- [WORK INSTRUCTIONS]:
Starting at the first line of the data below, repeat each line word for word up to and including the line with "Task: Click the quest completion text 做得很好".

- [DATASET RECORDS]:
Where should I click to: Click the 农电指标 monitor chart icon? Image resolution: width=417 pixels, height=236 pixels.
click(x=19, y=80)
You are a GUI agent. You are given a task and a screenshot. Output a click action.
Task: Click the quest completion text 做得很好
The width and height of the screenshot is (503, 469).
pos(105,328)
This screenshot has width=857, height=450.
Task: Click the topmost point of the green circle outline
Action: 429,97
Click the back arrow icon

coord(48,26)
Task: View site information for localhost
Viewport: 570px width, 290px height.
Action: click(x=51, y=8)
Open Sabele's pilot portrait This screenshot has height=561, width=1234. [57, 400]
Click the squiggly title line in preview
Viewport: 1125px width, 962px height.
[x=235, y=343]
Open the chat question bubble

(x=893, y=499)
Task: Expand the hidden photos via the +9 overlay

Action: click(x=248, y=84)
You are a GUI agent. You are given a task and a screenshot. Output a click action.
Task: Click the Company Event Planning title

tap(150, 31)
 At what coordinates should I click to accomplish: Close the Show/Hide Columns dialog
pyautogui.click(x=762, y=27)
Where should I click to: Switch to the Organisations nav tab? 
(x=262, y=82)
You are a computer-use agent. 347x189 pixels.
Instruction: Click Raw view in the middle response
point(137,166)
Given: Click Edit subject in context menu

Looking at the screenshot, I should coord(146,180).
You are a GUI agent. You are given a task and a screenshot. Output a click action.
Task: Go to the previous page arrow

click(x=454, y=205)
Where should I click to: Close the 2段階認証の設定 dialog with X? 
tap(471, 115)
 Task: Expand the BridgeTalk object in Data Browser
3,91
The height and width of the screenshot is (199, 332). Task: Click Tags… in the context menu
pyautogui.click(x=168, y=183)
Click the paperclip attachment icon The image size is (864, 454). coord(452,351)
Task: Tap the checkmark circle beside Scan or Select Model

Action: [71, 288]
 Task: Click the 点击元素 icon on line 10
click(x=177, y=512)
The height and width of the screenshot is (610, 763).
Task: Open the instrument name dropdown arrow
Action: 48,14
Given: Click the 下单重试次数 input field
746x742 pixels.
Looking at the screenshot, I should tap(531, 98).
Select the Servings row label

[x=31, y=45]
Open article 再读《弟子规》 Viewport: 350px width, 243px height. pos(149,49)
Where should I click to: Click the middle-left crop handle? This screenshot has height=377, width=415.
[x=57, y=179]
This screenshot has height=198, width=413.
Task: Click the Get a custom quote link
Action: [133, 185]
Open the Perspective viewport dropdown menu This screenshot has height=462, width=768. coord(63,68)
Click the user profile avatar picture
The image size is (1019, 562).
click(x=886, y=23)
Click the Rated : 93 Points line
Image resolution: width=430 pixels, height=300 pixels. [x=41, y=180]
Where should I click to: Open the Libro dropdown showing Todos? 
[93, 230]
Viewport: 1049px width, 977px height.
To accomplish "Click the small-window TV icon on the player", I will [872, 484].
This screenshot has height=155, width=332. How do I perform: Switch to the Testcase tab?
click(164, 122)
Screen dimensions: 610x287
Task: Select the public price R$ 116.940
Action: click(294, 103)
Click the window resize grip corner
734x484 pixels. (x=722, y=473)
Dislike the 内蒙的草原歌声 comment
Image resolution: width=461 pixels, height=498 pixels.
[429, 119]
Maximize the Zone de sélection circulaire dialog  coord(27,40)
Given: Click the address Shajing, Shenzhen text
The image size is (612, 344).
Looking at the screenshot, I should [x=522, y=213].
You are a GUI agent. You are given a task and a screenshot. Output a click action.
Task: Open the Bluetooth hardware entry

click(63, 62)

- [THE ANSWER]:
Where should I click to: Click the 农电指标 monitor chart icon? Image resolution: width=417 pixels, height=236 pixels.
click(x=19, y=80)
You are a GUI agent. You are given a task and a screenshot. Output a click action.
Task: Click the quest completion text 做得很好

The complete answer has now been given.